On a scale of 100000 numbers, that's a big gap while Fibonacci wrote in Generator only and always takes 112 bytes. On the other side, the normal function takes 824456 bytes.

The difference in memory usage is very significant. A generator only needs to know its current state and doesn’t need to load all its elements upfront, unlike lists and other iterable objects.

List comprehension and Generator expression

List comprehension allows us to create a list using for loop with lesser code. What normally takes 3-4 lines of code or more, can be compressed into just a single line.

Example:

list = [i for i in range(1, 100001)]
print(list)
# 1 2 3 4 5 6 7 8 9 10 ...

Generator expressions are somewhat similar to list comprehensions, but the former doesn’t construct the list.

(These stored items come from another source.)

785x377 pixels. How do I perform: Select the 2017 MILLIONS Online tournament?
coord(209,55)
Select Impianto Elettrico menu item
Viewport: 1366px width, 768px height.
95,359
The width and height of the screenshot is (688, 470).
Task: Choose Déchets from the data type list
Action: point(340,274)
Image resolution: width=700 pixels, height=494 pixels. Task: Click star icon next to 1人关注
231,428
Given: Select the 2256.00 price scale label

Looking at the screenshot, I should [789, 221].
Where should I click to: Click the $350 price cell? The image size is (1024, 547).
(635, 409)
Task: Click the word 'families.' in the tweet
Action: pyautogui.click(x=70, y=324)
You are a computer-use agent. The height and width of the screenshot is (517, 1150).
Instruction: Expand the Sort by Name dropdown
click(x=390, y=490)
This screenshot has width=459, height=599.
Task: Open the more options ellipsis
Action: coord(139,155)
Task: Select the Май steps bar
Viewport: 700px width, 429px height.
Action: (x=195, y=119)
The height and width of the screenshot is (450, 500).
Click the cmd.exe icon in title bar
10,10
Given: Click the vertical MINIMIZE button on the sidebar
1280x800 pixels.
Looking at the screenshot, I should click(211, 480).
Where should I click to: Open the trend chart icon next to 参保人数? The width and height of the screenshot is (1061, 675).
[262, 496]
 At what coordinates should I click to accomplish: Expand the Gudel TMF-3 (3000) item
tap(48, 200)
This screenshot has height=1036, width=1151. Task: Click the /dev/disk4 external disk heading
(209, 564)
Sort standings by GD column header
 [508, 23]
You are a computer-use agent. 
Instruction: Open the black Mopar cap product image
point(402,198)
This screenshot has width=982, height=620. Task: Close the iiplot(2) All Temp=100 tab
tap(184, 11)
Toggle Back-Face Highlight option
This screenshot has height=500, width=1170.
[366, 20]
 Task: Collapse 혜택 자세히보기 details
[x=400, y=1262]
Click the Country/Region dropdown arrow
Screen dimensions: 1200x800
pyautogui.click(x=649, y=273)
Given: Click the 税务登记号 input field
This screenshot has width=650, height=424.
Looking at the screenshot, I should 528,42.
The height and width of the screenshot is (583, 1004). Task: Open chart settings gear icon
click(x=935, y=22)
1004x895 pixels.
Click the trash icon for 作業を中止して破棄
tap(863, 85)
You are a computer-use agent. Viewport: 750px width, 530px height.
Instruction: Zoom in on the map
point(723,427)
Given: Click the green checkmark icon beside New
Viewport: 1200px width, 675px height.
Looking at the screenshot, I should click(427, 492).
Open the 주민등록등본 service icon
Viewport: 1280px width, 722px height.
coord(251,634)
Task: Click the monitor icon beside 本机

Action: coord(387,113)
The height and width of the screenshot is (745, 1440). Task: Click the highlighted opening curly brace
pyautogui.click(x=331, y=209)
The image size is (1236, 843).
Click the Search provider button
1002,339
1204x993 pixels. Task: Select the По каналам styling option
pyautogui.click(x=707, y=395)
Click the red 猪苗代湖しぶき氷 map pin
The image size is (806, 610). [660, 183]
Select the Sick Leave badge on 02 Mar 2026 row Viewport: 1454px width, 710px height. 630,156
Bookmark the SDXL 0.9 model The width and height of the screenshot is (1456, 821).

Instead of creating a list and keeping the whole sequence in the memory, the generator generates the next element in demand. Generator expression allows us to create a generator without the yield keyword.

Thus we can say that the generator expressions are memory more efficient than the list does.

Parenthesis are used in place of square brackets.

Example:

list = (i for i in range(1, 100001))
print(list) # <generator object <genexpr> at 0x7fa4c51f23c0>

Generator drawbacks

Generator is powerful and more efficient than other ways we store data. But it's not ideal, and can only be used in some cases.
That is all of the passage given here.